Rosneft is to buy a $1.8billion stake in a Siberian venture from Italy’s Enel it seeks a greater share of Russia’s natural-gas market.
The Russian state-run oil producer will take a 19.6 percent stake in SeverEnergia, which produces gas in western Siberia. Gazprom and Novatek own 51 percent of the project, with Italy’s Eni SpA and Enel holding the remainder.
The acquisition moves Rosneft closer to a goal of boosting natural gas output to 100 billion cubic meters by 2020, which would make Rosneft the largest Russian supplier behind Gazprom.
“SeverEnergia is really a transformative asset for all the partners involved,” Oleg Maximov, an oil and gas analyst at Sberbank CIB in Moscow. “We think that Rosneft got a very good deal out of this.”
SeverEnergia has the potential to produce 35 billion cubic meters of gas a year, according to a Novatek presentation made last month. It may also pump out 6.5 million metric tons of gas condensate, which is similar to light crude oil.
Enel and Eni bought the company during the liquidation of bankrupt Yukos Oil Co. in 2007, the only international energy firms to buy assets in the auctions. Gazprom, the world’s largest gas producer, later bought a 51 percent share, which it sold to Novatek and its liquids arm, Gazprom Neft.

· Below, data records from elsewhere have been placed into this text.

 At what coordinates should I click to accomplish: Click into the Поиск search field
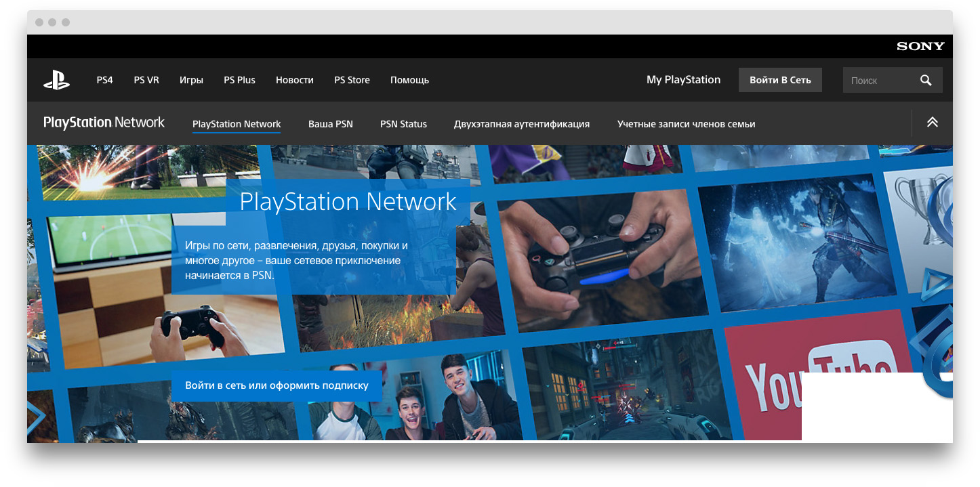coord(878,80)
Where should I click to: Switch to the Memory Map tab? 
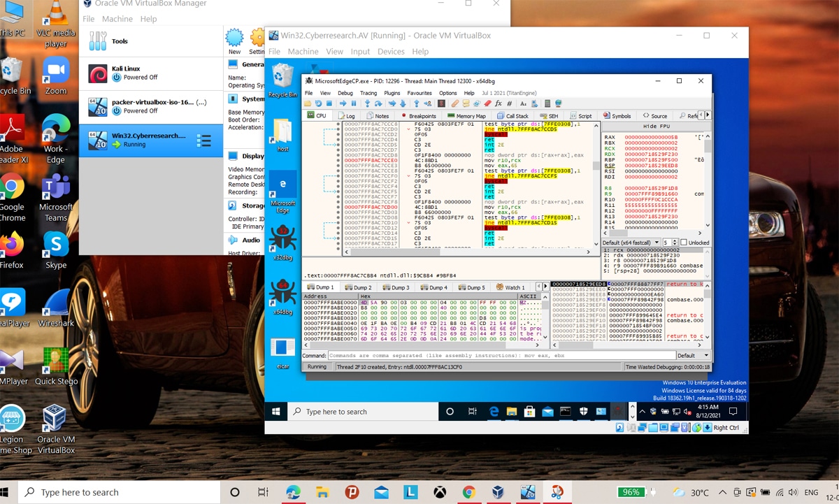click(x=466, y=116)
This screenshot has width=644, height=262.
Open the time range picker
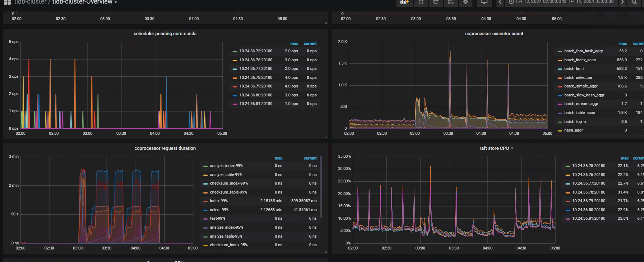[x=561, y=2]

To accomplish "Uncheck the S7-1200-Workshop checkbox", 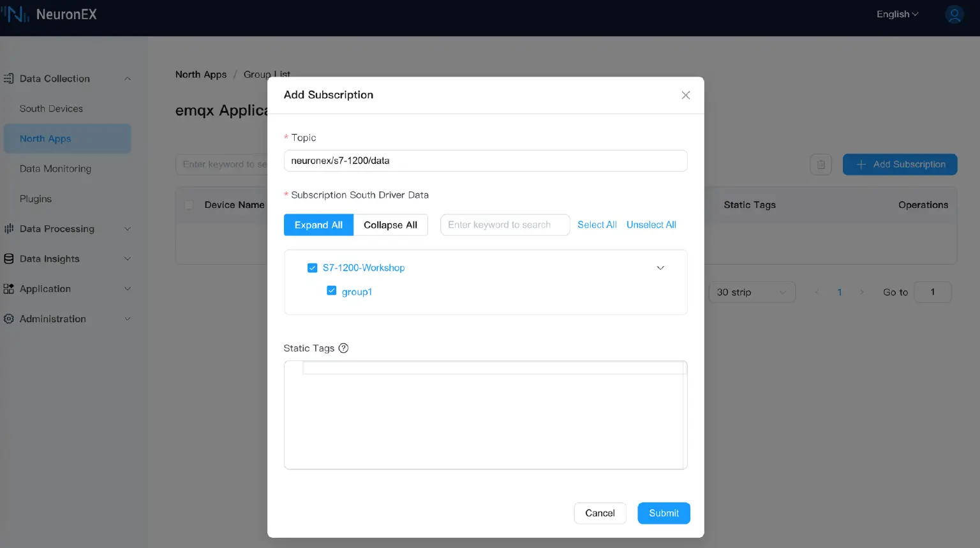I will pos(313,268).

“Gas business is one of the company’s strategic development priorities,” Sechin said in today’s statement.
The deal is the latest in a string of acquisitions for Rosneft, which agreed to take full control of gas producer NGK Itera for $2.9billion in July this year, as well as buying the TNK-BP oil venture for more than $50billion from BP and its partners in March.
Rosneft has about $71billion in debt, according to data compiled by Bloomberg, largely as a result of the TNK-BP transaction.